In particular, I modified Li Pengcheng's sysconf patch to also flip the bits that the ARM patch does. It seems that this works just as well (and is convenient, since that patch already ioremaps the region that the arm-tf patch writes to). New hi6220-sysconfig.c patch is attached.
I tried applying this patch to 4.9, as well. I was able to get the device to boot and recognize its ETMs, but perf dies seemingly because `sink_ops(sink)->alloc_buffer == NULL` (coresight-etm-perf.c; line 241ish). Trying to apply a patch to make that work gave me a build error, which I didn't look too much into; I'm perfectly fine with my kernel not being near AOSP's HEAD for the moment. :)
If you'd like, I'm happy to gather the hacks I made to make 4.11 play nicely with AOSP and put them in patch form tomorrow. It was mainly just me adding bits and pieces to Makefiles and crossing my fingers.

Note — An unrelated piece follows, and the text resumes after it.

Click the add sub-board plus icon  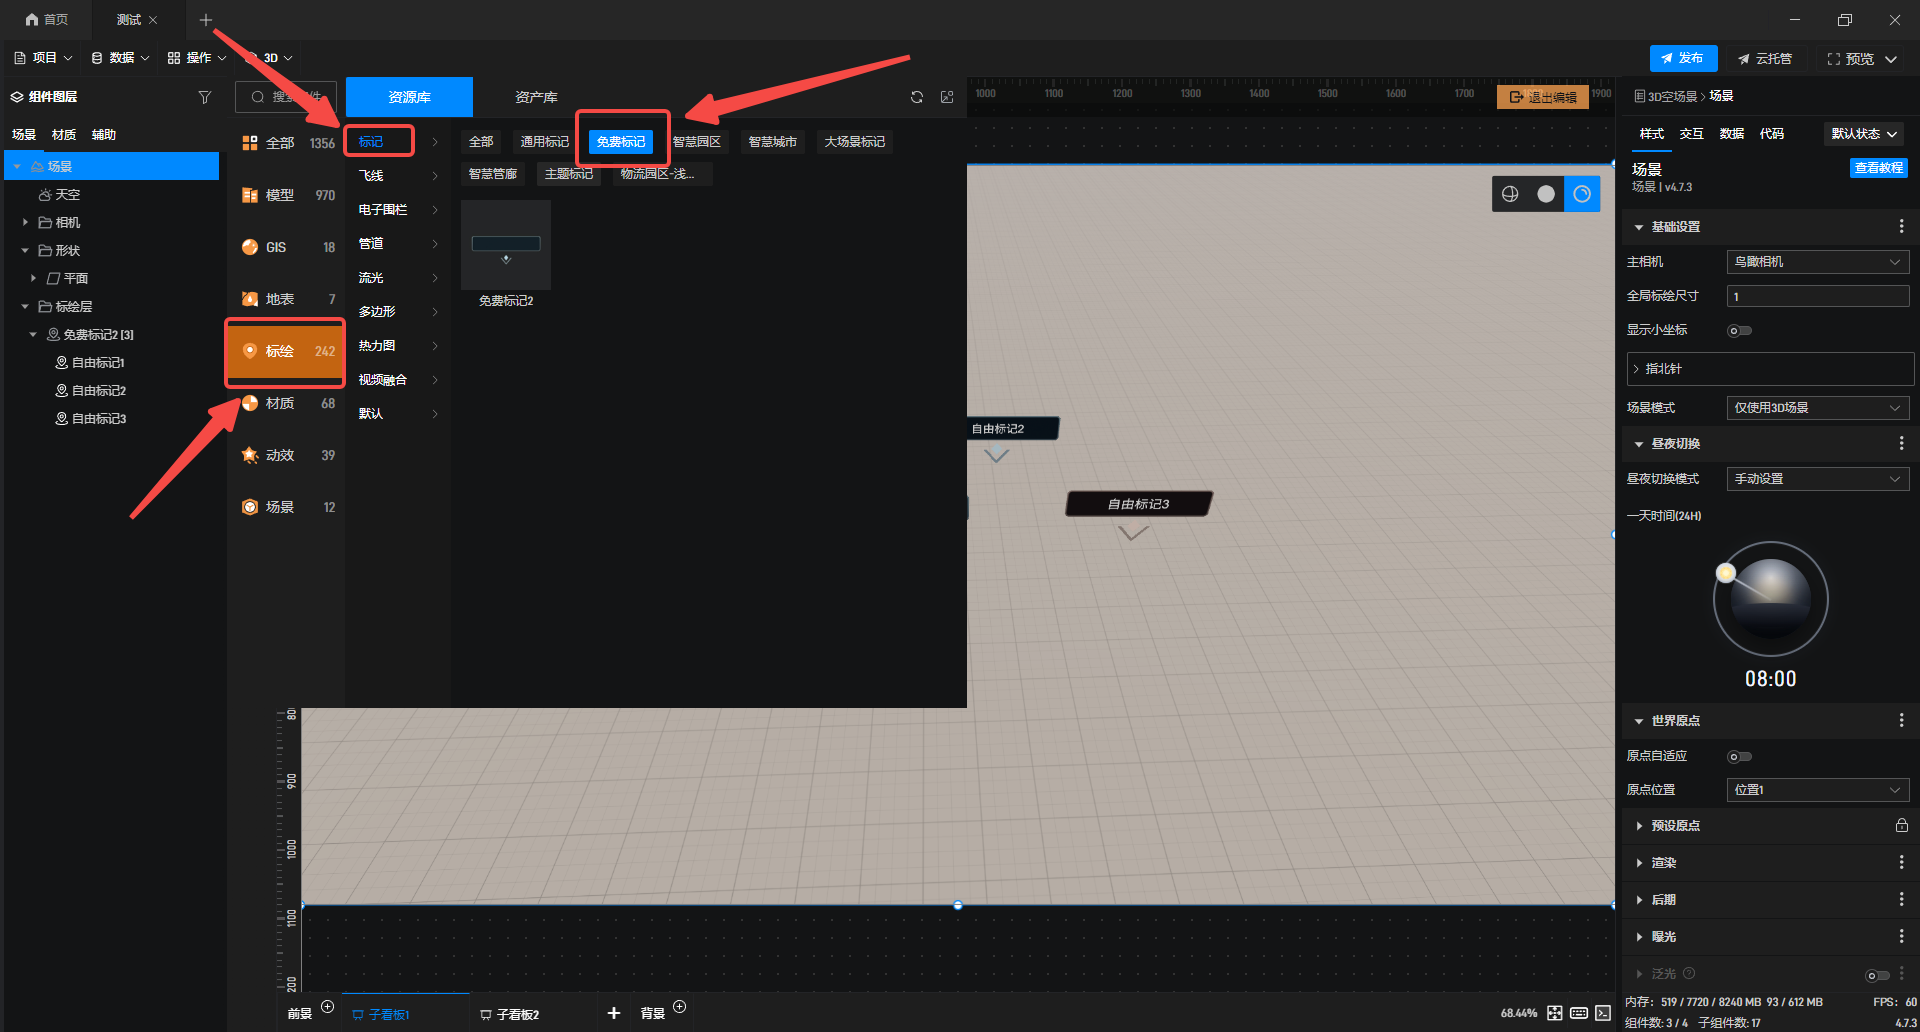(x=613, y=1013)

Thanks George for the patch. I got the AOSP linux kernel 4.9 working with CoreSight with the attached patches. I can see the ETM components:
hikey:/ # ls /sys/bus/coresight/devices/ amba:replicator@0/ f6501000.funnel/ f659f000.etm/ f65df000.etm/ f6401000.funnel/ f659c000.etm/ f65dc000.etm/ f6402000.etf/ f659d000.etm/ f65dd000.etm/ f6404000.etr/ f659e000.etm/ f65de000.etm/
However perf does not collect traces yet: it fails with some malloc problem (maybe the same problem as what you reported above)
# perf record -e cs_etm/@f6404000.etr/u --per-thread failed to mmap with 12 (Cannot allocate memory)
The perf interface for ETR isn't part of mainline yet. There is a driver available on github (also for kernel 4.9) that should apply cleanly on top of AOSP. ETF support is available in mainline and should work out of the box.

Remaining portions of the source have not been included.